Аркадия (СИ) - Козинаки Кира. Страница 24
– Но ведь… Но мне говорили, что тебя не задело…
– Вот, совсем немного…
– Это немного?
– Ну да… Там просто… Там боковое стекло с моей стороны лопнуло…
– И прилетело почти в глаз?
– Ну… – Я неловко пожала плечом.
– Ох, Мира…
– Скажи, тебе противно на меня смотреть?
– Конечно, нет! – И почти осязаемое сочувствие в его глазах сменилось на недоумение. – Ты чего?
– А почему тогда ты думаешь, что мне противно смотреть на тебя?
Илья вздохнул, а я отпустила чёлку, ничуть не беспокоясь, как она ляжет, скроет ли, защитит ли, и осторожно, нерешительно положила ладонь на его щёку, а он ткнулся в неё мягко, будто отчаянно нуждающийся в ласке дикий зверь, совсем недавно наказывавший меня за излишнее любопытство и показательно испепелявший взглядом.

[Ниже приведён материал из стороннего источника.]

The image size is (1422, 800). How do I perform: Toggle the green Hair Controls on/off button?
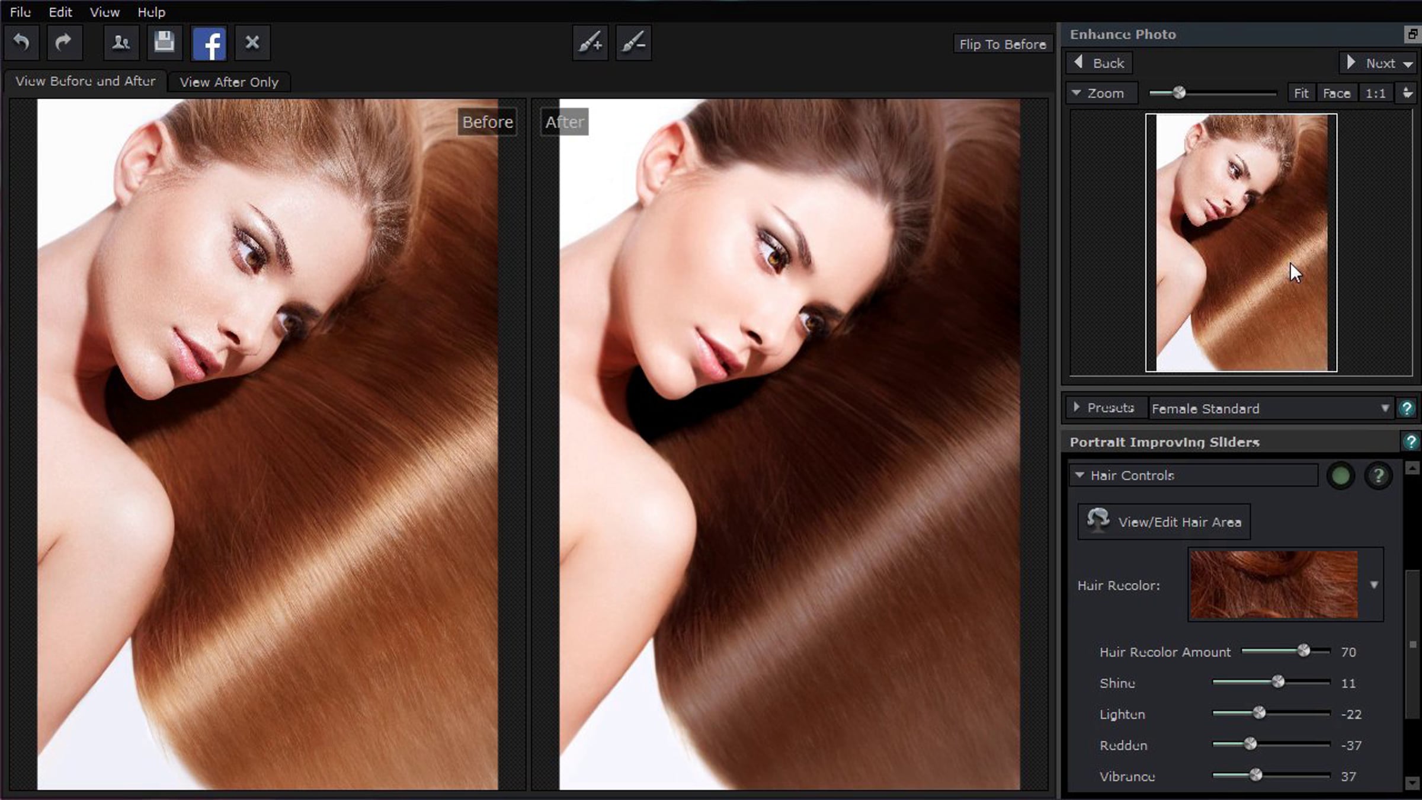point(1340,476)
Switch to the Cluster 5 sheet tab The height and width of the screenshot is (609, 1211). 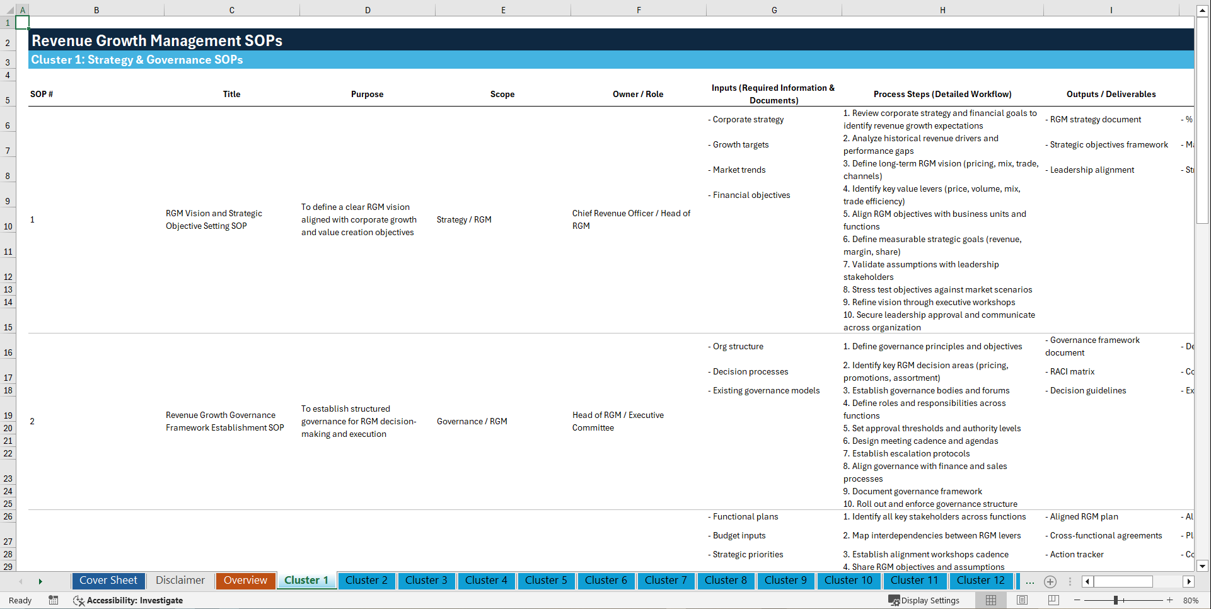pos(546,580)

– Я достаточно ненормальная, чтобы посмотреть ещё раз? – тихо попросила я.
– Ты… странная, – ответил он.
– Но однажды ты сказал, что это моё достоинство.
Илья долго всматривался мне в глаза, словно сомневаясь, взвешивая и пытаясь в чём-то убедить самого себя, но затем всё же расслабил пальцы, опустил руки, и я медленно, пуговица за пуговицей, расстегнула его рубашку.
Первое впечатление, повергнувшее меня в шок, оказалось обманчивым: шрамов было не так уж и много, они не путались и не превращали тело в жуткое месиво, совсем нет, я даже могла их пересчитать и, повинуясь этому желанию, коснулась кожи подушечками пальцев, а Илья вздрогнул почти незаметно, но не увернулся, не отошёл, разрешая мне не только смотреть, но и трогать, аккуратно скользить от шрама к шраму.
Вот на ключице, когда-то тут была похожая на смешную гусеницу пластина, а теперь белёсый шрам чуть ниже полосы загара – и вдруг понятно, почему он всегда носил рубашки, трепетно застёгнутые на все пуговицы. А вот россыпь мелких крапин на груди – явно от осколков, безжалостно вдавленных в плоть многокилограммовой тушей. Несколько хаотично разбросанных полос и широкий выпуклый рубец, перечёркивающий живот.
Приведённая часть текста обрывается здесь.